(2079) Shiffers, Evgenii. (1934-1997). “Smertiia Smert’ Poprav”
(after a verse of liturgical chant where is written: d’après un vers du chant liturgique où il est écrit : Jesus has chased away, he has killed death with death).
Copy of the original typescript, 227 pages. 31cm x 20,5cm. Hardbound in black worked morocco, gold titling and illustrations. Samizdat dated 1975.
Tri knigi: No.1 Avtobiografiia (109p), No.2 Edip i Iisus (100p), No.3 Prostaia kniga Fomy (24p).
1+2+118+106 pages. This, the definitive version is in three books.
Writer little known to the greater Russian public, Shiffers is considered as a veritable writer’s writer in the manner of Beckett, Joyce, Kafka or Proust. In the theatre, however, he had an outstanding reputation. In 1964 he graduated from the Leningrad Institute of Theatre, Music and Cinematography and his performances met with enormous success, but the Party accused him of Formalism, the most severe of accusations one could level at an artist, and he was forbidden to work in any of the Leningrad theatres. Shiffers left Leningrad hounded by the vitriol directed at him.
His ned effort from 1966-67 was directing the film “Pervorossiiane” but the final cut never made it past the censors and was denied release so Shiffers moved to Moscow where for the length of the 1970’s he would develop his friendships with celebrated artists, philosophers and writers. His work and time for this period contrasts starkly with 1980’s which would be a time of reclusion for philosophical and religious research. At the centre of his attention was Buddism, Orthodoxy, the Russian Sainthood and genius.
In the winter of 1967-68 Shiffers, without the possibility of finding work, poor and ill, stayed with friends in Tarusa where he worked on, according to his own words, a “bizarre” novel preoccupied with death, several parts of which had been started in 1964. The novel could never be published for the same reasons that his performances and film had been forbidden. There was nothing particularly incriminating in the novel but the spectre of the accusation of “Formalism” followed even his newest work. Those who read the book found it to leave a powerful and haunting impression undoubtedly fuelled by Shiffers’ own experiences. The semi-autobiographical novel and confession takes place largely in conversations between the author and the hero, the metaphysical dialogue contrasting strands of Russian thinkers, the dead and the living, in an attempt to thwart death.
This samizdat was offered to Anatolii Leïkin, the man considered as being the publisher for the dissidence, in 1975 by Shiffers himself.

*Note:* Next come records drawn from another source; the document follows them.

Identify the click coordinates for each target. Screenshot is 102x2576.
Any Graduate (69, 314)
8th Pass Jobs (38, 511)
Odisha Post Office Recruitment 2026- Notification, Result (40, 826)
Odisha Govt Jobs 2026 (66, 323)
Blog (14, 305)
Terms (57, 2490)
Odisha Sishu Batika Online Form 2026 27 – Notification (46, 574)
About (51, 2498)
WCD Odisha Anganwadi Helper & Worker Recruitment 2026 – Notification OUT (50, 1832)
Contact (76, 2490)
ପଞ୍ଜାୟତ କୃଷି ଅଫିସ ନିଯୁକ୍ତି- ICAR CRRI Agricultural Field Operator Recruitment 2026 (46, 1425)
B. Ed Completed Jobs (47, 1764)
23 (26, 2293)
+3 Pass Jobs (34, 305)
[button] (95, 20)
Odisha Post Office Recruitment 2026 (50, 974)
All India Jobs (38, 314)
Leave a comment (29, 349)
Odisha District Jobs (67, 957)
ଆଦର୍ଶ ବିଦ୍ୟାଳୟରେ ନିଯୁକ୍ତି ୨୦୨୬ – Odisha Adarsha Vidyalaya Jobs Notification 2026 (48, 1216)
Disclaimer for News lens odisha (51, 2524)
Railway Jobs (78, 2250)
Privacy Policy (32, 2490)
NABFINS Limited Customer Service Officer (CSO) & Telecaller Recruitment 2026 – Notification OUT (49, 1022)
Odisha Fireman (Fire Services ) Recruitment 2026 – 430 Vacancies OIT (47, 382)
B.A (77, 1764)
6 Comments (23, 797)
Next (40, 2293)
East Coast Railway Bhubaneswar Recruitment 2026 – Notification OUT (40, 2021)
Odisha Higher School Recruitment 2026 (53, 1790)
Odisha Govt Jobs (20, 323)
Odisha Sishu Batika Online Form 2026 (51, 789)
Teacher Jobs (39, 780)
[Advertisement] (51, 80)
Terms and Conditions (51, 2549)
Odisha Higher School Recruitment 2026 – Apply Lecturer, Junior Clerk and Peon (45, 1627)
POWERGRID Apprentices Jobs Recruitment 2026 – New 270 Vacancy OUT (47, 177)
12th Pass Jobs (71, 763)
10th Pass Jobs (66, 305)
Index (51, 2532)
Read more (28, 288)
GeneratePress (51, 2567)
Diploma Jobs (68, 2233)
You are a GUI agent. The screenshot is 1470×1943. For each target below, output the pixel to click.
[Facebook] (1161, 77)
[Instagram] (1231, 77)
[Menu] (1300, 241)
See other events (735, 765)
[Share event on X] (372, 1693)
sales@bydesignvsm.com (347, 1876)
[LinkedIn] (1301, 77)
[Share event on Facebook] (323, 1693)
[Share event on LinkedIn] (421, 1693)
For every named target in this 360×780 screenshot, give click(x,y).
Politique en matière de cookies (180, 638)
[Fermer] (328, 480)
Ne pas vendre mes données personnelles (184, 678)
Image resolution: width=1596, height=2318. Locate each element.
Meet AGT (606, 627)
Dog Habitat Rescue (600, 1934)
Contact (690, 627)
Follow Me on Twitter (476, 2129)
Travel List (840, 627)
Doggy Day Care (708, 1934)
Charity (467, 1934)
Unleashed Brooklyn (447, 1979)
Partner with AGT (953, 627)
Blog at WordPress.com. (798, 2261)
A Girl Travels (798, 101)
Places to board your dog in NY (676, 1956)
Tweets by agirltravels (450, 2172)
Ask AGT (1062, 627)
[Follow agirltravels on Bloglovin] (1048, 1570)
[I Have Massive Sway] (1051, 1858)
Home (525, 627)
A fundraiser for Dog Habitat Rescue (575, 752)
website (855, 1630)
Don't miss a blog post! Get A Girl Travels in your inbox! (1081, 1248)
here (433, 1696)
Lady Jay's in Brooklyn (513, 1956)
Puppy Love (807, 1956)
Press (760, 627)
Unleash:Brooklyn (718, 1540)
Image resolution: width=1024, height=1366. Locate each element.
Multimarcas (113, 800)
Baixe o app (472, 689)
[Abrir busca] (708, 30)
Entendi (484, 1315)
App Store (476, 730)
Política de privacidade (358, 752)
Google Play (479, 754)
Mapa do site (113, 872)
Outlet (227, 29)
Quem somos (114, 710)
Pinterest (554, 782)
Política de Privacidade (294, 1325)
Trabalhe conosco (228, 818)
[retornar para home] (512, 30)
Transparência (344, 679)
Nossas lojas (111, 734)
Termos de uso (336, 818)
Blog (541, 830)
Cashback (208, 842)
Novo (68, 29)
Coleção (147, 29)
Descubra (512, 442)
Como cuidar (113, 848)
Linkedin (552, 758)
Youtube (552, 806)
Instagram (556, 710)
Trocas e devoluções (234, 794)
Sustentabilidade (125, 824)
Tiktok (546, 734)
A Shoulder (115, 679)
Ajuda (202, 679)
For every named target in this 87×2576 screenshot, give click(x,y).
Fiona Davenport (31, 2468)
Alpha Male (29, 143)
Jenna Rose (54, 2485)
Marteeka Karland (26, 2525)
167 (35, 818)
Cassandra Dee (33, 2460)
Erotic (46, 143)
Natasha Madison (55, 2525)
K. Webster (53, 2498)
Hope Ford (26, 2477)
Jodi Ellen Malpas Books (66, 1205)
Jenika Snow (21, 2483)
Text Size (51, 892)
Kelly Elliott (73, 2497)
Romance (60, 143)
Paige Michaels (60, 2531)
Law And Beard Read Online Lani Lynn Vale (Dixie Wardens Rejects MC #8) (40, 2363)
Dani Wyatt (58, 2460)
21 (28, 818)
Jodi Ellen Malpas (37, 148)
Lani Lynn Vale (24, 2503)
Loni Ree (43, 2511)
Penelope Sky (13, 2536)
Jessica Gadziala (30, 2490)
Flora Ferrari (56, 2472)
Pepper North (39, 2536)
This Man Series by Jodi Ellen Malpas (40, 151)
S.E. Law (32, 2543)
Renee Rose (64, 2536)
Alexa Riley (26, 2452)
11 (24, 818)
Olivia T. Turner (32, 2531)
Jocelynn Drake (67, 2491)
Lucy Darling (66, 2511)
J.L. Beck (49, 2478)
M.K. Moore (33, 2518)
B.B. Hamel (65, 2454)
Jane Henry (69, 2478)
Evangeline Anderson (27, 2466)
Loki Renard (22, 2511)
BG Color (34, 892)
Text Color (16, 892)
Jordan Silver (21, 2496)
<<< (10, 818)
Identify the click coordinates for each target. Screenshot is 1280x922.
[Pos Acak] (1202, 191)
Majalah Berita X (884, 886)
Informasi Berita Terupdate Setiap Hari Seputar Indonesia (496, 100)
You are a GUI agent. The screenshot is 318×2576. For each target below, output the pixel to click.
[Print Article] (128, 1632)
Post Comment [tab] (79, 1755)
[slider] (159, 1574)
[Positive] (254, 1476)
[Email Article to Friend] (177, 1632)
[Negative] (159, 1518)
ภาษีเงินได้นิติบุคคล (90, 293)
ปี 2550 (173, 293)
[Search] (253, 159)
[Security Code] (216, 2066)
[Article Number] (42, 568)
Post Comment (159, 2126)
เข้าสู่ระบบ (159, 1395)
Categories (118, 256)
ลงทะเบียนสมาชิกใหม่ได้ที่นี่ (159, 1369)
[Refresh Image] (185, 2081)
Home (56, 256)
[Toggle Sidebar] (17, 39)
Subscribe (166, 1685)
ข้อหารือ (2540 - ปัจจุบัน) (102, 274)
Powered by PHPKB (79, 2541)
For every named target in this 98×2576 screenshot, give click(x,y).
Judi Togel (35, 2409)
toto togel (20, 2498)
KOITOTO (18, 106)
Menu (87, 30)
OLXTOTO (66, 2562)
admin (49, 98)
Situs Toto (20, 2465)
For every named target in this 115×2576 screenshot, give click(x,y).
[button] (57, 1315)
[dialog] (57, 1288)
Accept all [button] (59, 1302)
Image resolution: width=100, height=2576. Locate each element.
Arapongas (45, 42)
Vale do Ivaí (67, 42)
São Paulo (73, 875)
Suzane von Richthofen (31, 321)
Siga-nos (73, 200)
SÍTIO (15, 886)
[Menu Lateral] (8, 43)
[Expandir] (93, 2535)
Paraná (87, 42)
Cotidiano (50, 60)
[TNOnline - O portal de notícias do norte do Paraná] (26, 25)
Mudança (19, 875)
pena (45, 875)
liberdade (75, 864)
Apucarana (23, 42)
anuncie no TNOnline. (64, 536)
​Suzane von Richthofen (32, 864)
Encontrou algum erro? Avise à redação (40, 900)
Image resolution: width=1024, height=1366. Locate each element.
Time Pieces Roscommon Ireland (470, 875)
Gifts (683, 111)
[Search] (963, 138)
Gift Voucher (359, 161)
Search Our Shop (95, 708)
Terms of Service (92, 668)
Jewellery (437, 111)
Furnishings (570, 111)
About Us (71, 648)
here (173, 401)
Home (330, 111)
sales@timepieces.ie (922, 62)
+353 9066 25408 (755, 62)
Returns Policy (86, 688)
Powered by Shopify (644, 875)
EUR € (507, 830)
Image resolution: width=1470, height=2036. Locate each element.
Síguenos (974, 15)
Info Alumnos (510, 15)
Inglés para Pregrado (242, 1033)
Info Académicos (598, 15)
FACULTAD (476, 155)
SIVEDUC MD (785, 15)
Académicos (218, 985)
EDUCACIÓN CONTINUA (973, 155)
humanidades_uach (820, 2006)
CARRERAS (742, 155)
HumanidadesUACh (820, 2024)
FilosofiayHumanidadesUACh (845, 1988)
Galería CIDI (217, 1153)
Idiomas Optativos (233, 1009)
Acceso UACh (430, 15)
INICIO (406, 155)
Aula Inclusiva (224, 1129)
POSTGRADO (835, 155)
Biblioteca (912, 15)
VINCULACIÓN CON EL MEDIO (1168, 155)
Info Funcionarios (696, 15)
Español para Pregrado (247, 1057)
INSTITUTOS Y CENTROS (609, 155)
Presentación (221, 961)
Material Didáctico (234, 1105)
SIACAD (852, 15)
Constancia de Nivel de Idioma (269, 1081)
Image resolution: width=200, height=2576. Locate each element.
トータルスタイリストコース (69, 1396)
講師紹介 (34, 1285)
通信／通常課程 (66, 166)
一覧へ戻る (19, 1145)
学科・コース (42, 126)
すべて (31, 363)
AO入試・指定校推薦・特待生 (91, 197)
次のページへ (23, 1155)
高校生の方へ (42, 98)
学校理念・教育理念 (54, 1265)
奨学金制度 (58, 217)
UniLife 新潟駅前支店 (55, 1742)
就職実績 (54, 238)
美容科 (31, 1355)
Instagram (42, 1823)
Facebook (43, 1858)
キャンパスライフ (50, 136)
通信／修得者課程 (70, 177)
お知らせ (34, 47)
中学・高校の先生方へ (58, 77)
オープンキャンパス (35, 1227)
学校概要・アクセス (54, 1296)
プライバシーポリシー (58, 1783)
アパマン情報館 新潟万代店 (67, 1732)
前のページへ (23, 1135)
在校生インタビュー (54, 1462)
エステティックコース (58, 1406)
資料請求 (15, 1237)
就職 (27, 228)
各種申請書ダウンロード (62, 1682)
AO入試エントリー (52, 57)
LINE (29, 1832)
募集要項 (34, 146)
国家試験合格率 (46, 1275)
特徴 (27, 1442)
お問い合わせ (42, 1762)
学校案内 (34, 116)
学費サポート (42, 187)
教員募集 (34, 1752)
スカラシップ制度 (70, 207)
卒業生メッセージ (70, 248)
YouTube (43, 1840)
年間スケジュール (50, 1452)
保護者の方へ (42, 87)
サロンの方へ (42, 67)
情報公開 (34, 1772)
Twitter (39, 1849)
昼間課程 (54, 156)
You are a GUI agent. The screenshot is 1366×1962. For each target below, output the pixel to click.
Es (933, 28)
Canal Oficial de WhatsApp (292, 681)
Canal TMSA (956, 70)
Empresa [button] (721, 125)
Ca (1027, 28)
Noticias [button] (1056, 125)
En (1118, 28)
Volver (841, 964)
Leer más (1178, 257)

The second example was given to another friend who emigrated in the hopes that the novel would be published in the West. This, unfortunately, would never come to pass.
There are two prefaces in this copy, neither of which appear in the edition of 2004. The first is taken from a family album “Preodolenie Gutenberga” Shiffers had put together with his little sister Masha at the beginning of the 1970’s, he writing and her drawing. This little preface on an old photograph lost during the Leningrad blockade is extracted from this album and concentrates on the Shiffers family.
The second preface was probably destined for the publication in the West much hoped for by Shiffers and his friends.